Declawing cats officially banned in 18 months in Quebec

Several animal aesthetic practices, including in particular the declawing of cats, will be definitively prohibited in Quebec within a year and a half.

• Read also: Quebec to ban pet declawing

• Read also: Veterinary wishes for 2022: that all cats keep their claws

As announced last spring, the Ministry of Agriculture, Fisheries and Food (MAPAQ) adopted a regulation to prohibit not only declawing, but also the trimming of the tail or ears of animals.

In recent years, several animal rights groups have denounced the declawing of cats, a practice which amounts to amputating the felines of their third phalanx, which can cause them pain problems for the rest of their life.

-Listen to Patrick Déry’s interview with Valérie Bissonnette on QUB radio:

These demands, supported by a petition with more than 21,600 names, led the Minister of Agriculture, André Lamontagne, to affirm last winter that he would legislate to prohibit the declawing of cats and the trimming of tails and dog ears.

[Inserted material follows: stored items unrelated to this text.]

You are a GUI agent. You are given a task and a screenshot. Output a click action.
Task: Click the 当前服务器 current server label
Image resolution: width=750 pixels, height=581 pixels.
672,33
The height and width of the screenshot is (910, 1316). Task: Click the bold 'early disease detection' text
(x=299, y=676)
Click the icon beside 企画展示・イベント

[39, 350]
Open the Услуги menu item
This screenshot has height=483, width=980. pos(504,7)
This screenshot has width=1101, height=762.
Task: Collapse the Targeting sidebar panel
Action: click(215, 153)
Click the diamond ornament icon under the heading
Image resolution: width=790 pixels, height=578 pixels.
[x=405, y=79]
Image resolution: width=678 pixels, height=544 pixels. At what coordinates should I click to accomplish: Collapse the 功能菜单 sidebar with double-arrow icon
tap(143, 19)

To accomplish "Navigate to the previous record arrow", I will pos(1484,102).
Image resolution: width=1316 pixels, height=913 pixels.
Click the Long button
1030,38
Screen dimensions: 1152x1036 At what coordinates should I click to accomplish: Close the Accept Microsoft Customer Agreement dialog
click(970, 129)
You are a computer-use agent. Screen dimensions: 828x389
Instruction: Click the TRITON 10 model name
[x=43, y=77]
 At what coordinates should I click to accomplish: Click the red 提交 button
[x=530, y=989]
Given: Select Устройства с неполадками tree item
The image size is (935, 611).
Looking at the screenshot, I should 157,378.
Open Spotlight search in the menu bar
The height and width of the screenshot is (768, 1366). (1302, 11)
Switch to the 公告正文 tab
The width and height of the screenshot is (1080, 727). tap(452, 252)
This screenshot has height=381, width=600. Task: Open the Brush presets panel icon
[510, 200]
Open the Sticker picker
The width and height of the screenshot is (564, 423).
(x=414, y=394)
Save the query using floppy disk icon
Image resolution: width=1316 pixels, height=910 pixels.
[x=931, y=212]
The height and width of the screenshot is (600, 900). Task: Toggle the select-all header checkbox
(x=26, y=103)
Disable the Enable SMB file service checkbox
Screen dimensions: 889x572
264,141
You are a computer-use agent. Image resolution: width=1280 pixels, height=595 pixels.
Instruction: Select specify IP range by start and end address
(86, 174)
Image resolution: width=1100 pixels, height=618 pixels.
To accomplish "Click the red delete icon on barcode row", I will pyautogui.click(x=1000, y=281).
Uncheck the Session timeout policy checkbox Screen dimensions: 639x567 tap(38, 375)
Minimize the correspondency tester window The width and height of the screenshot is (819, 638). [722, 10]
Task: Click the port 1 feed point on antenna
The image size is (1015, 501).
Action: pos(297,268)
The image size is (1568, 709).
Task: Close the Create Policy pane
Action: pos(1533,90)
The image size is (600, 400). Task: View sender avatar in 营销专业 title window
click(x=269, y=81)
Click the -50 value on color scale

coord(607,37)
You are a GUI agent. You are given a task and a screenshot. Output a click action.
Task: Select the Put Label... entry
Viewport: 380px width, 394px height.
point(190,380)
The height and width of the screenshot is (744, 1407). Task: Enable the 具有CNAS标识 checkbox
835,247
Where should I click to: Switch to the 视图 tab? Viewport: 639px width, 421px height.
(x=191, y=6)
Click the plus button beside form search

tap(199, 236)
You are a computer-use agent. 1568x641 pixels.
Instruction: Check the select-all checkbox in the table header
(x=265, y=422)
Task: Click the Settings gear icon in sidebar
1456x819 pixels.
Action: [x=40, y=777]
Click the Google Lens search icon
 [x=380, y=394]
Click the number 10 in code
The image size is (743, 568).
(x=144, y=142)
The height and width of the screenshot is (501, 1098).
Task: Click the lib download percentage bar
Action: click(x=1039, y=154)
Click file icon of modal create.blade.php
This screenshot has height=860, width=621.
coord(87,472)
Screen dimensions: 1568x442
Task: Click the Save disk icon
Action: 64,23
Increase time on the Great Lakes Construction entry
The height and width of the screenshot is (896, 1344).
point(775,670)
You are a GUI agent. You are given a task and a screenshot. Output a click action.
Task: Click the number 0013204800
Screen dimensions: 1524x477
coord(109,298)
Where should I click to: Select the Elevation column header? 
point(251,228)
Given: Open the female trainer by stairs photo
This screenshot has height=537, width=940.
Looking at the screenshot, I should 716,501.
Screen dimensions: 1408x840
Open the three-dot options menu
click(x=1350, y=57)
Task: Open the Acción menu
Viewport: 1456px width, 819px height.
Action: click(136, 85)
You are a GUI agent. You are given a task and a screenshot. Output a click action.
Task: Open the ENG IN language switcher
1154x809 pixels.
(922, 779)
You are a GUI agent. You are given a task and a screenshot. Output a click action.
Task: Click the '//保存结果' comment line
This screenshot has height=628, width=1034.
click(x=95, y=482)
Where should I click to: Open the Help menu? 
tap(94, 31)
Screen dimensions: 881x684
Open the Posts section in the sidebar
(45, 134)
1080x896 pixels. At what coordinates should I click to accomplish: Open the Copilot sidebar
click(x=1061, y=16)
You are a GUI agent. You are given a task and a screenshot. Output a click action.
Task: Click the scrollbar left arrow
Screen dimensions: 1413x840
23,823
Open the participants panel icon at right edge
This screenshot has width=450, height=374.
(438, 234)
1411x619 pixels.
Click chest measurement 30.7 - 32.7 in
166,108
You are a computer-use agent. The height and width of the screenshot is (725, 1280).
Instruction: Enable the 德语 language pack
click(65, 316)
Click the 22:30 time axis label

In addition, the regulation provides for new standards to regulate domestic animal breeding, among other things by limiting the size of dog and cat breeding for new license holders.

“The publication of the Regulations is a big step for the protection of animals in Quebec. […] We act proactively to promote their well-being. I also encourage all guardians and animal owners to constantly be at the forefront of best practices for the benefit of our pets,” commented Minister André Lamontagne in a press release.

The regulations, enacted on Wednesday, will come into force in exactly 18 months, in February 2024.